Lu Lux

Article on wife of John T. Donahoe, Lu, born 1901, daughter of Adam Zender

INTERVIEW WITH LU LUX, CENTENARIAN!

Lucille Rose Zender Lux celebrated her 100th birthday on March 30,2001. Having lived in the Rogers Park community for all but 5 years, she tells stories about the house she was born in on land now occupied by the Dominic's store on Ridge Avenue just south of Pratt, of taking "adventure outings" on a horse (they had two horses!) and buggy - a sleigh in the winter! - "all the way up to Howard Street, " and of the second house her father had built on the southeast comer of Prat and Ridge, site of the present Greek restaurant.

Lu's parents were from Germany and Luxembourg, and the family spoke German and English at home. She was the eighth of nine children, the siblings being Amy, Annie, Rini, Loni, Bert, Celi, Eddie, Lucy, and Willie, in that order. At St. Henry Church, Lu received the sacraments of baptism, communion, and confirmation. In those days, she said, kids would walk from as far as Toughy and Western to attend St. Henry School. In the winter, many of the kids would stop at her house to get warm. After graduating from the Church school - classes were taught in German and English. Lu attended Josephinum High School, then a boarding school where she stayed over night, returning home on the weekends.

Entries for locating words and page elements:
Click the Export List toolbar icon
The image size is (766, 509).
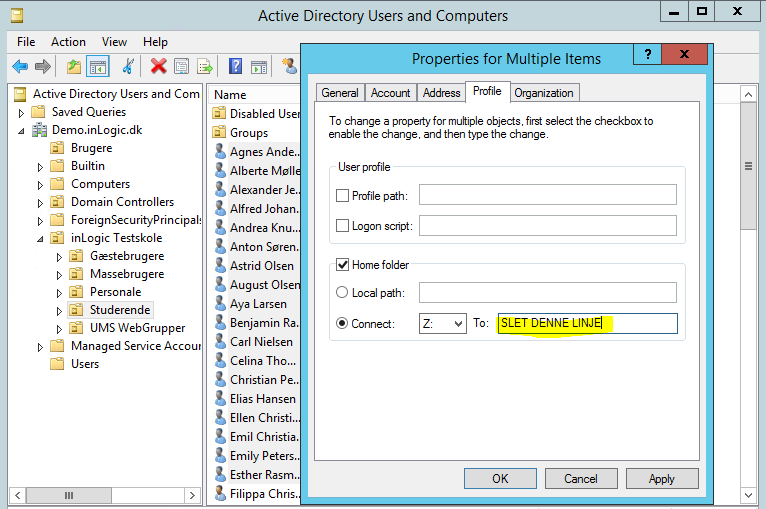[205, 67]
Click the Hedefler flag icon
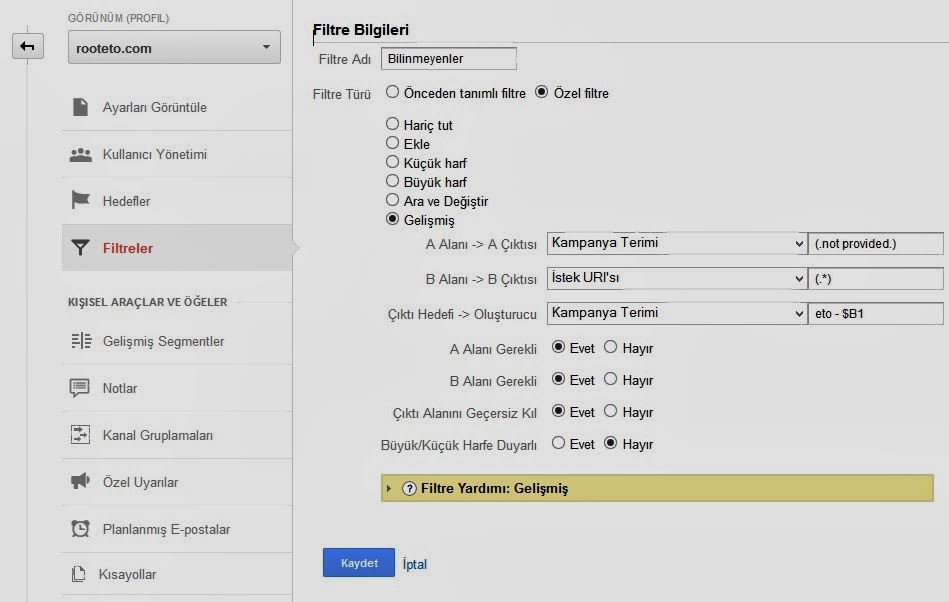The height and width of the screenshot is (602, 949). click(81, 201)
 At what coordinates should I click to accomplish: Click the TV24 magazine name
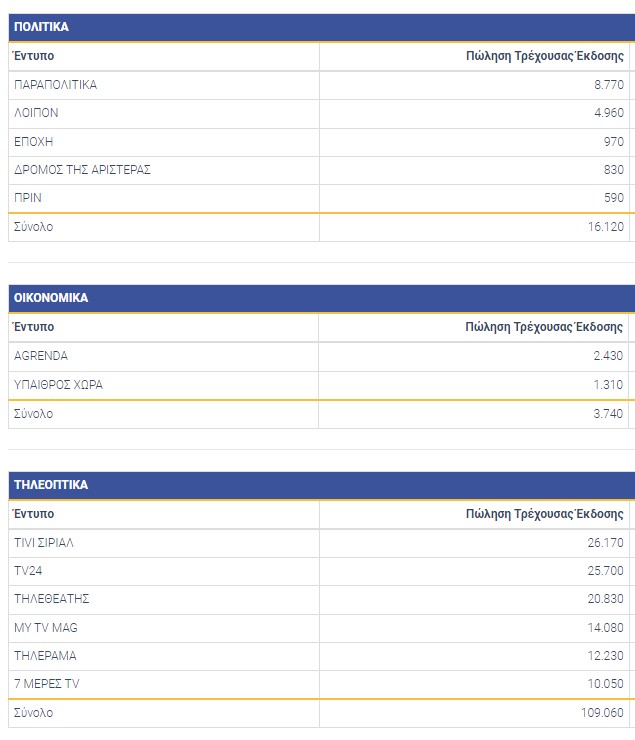coord(30,571)
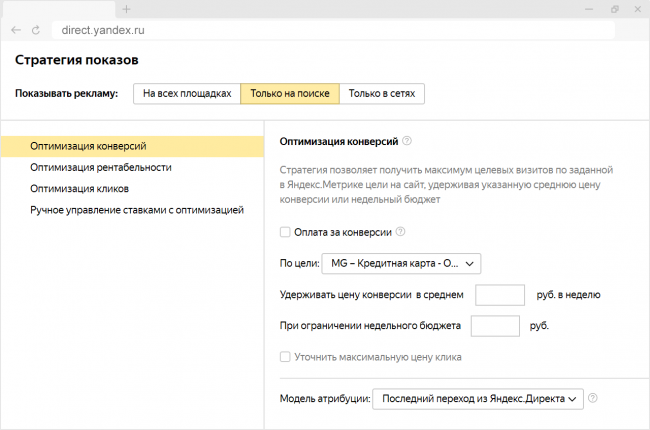Open a new browser tab with plus icon
Image resolution: width=650 pixels, height=430 pixels.
pyautogui.click(x=126, y=9)
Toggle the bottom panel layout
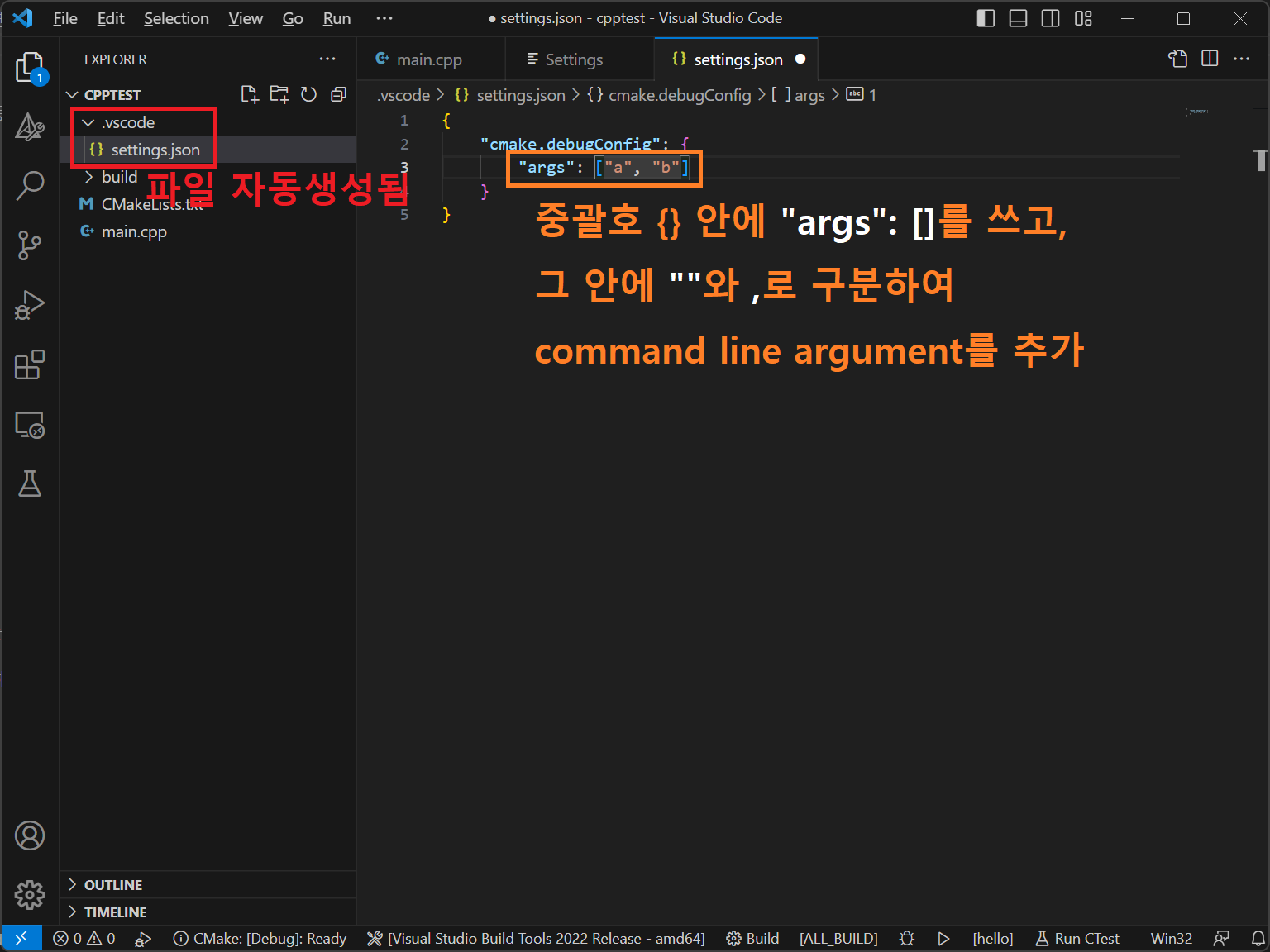The height and width of the screenshot is (952, 1270). [1018, 18]
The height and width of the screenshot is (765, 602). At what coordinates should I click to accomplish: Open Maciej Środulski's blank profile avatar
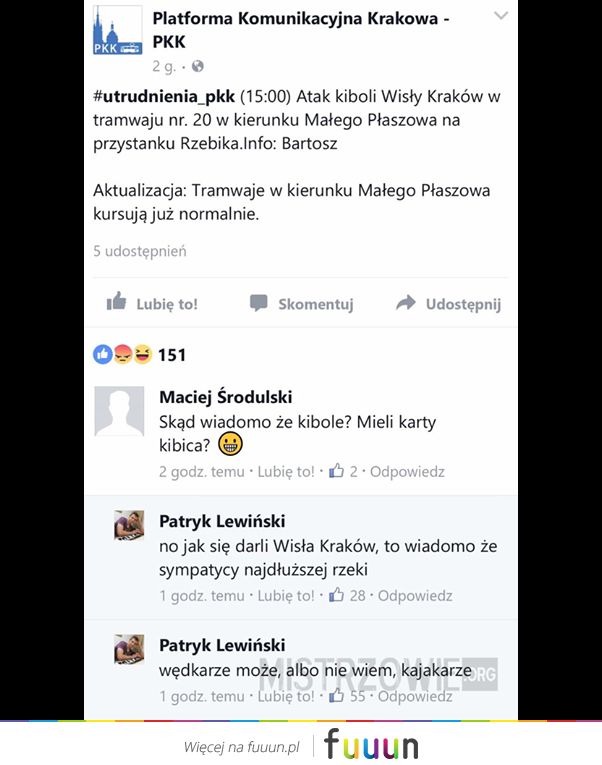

What the task requires: Please copy the part of the Lu Lux interview between "Article on wife" and "present Greek restaurant.", inclusive. These entries were taken from a separate source.

Written answer:
Article on wife of John T. Donahoe, Lu, born 1901, daughter of Adam Zender

INTERVIEW WITH LU LUX, CENTENARIAN!

Lucille Rose Zender Lux celebrated her 100th birthday on March 30,2001. Having lived in the Rogers Park community for all but 5 years, she tells stories about the house she was born in on land now occupied by the Dominic's store on Ridge Avenue just south of Pratt, of taking "adventure outings" on a horse (they had two horses!) and buggy - a sleigh in the winter! - "all the way up to Howard Street, " and of the second house her father had built on the southeast comer of Prat and Ridge, site of the present Greek restaurant.